If you’ve followed me for awhile, either here or on Instagram, you might have seen some of my No Waste Recipes before. I am so committed to using up every last bit of old ingredients, and not adding to the food waste in this country more than absolutely necessary. With that said, here are some super-simple Red Curry Roasted Potatoes! This Mom Uptown Original Recipe came to me while I was scouring my fridge for ways to kick up some potatoes that were about to sprout some eyes! Who says curry has to be saved for Thai recipes only?
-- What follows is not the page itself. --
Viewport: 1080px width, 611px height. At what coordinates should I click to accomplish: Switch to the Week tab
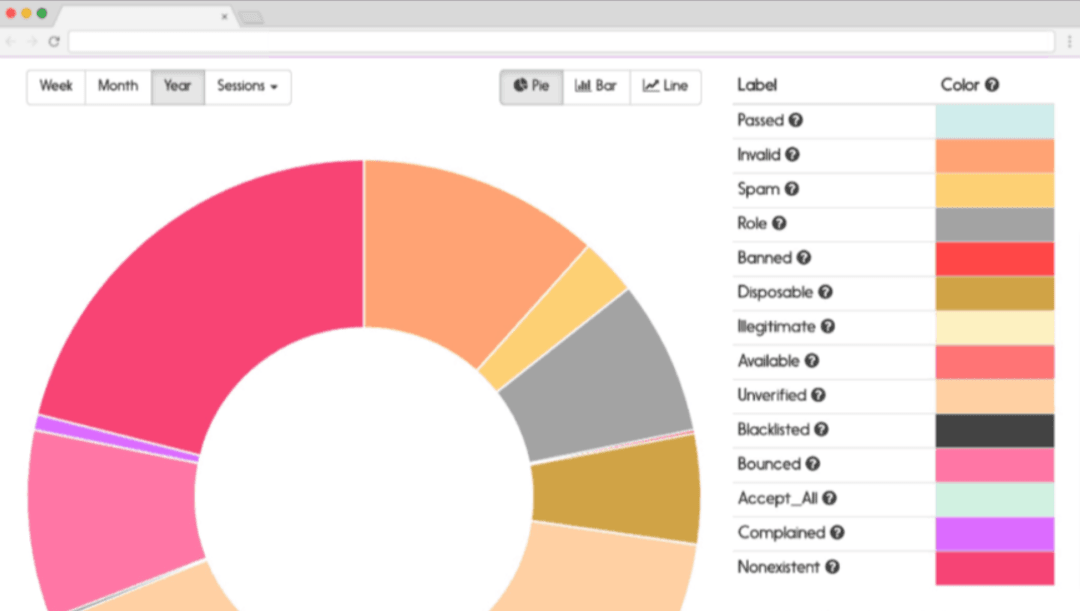[56, 87]
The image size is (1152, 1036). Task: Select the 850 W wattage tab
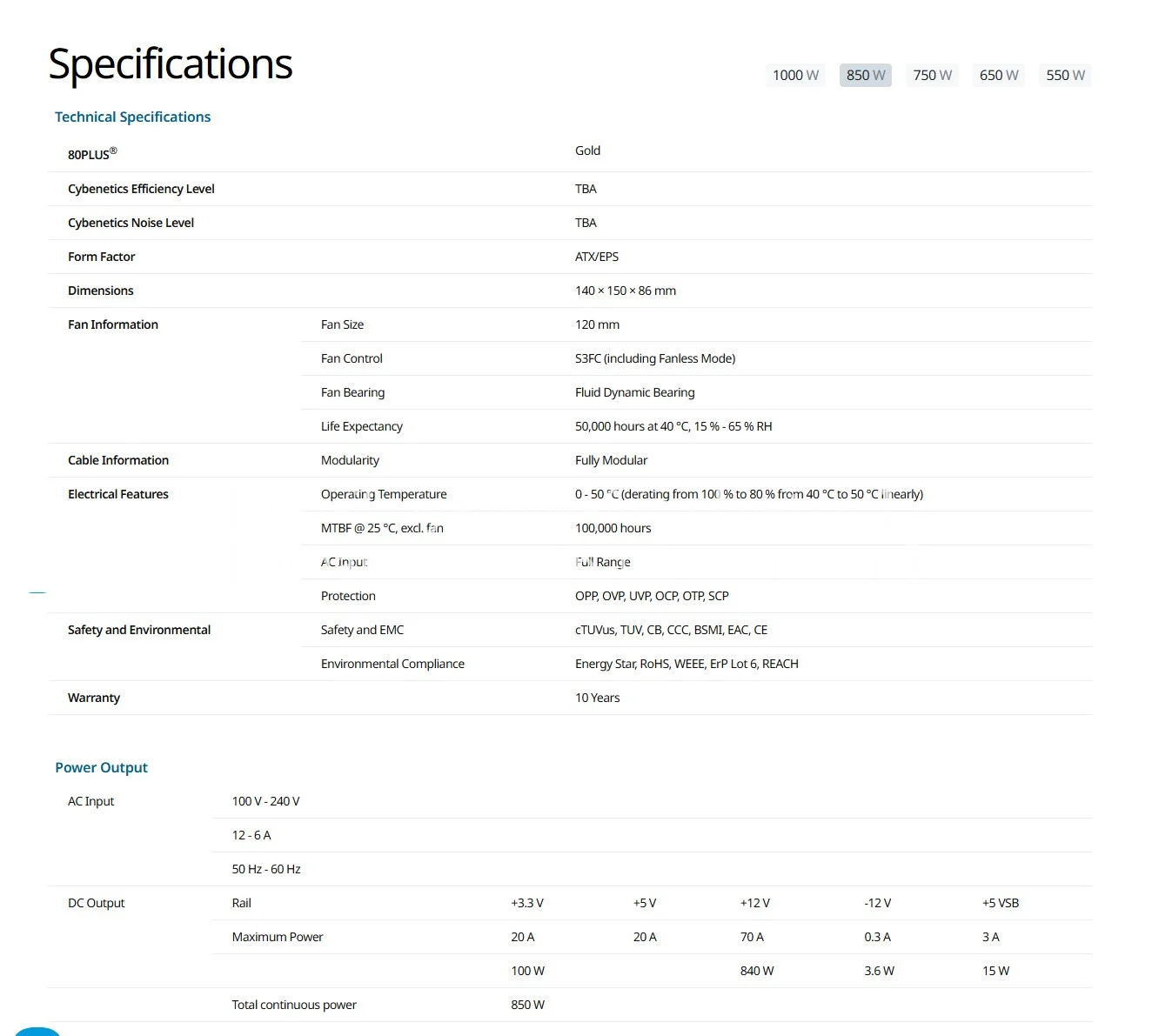866,76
Details below on this quick dinnertime side!
Serves 6, as a side
Active Time: 10 minutes
Total Time: 45 minutes
- 3 lbs Red Potatoes, cut into 1 inch chunks
- 2 Tbsp Red Curry Paste
- 2 Tbsp Extra Virgin Olive Oil
- 4 cloves Garlic, minced
- 1/2 Tbsp Kosher Salt
- 1 tsp Ground Black Pepper
Preheat oven to 375° F.
Combine all ingredients in a large bowl. Toss well. Spread evenly on a half sheet baking pan.
Bake 20 minutes, then toss by scraping potatoes off the bottom with a metal spatula. Return to oven for another 15 minutes, or until crispy on the outside and soft on the inside.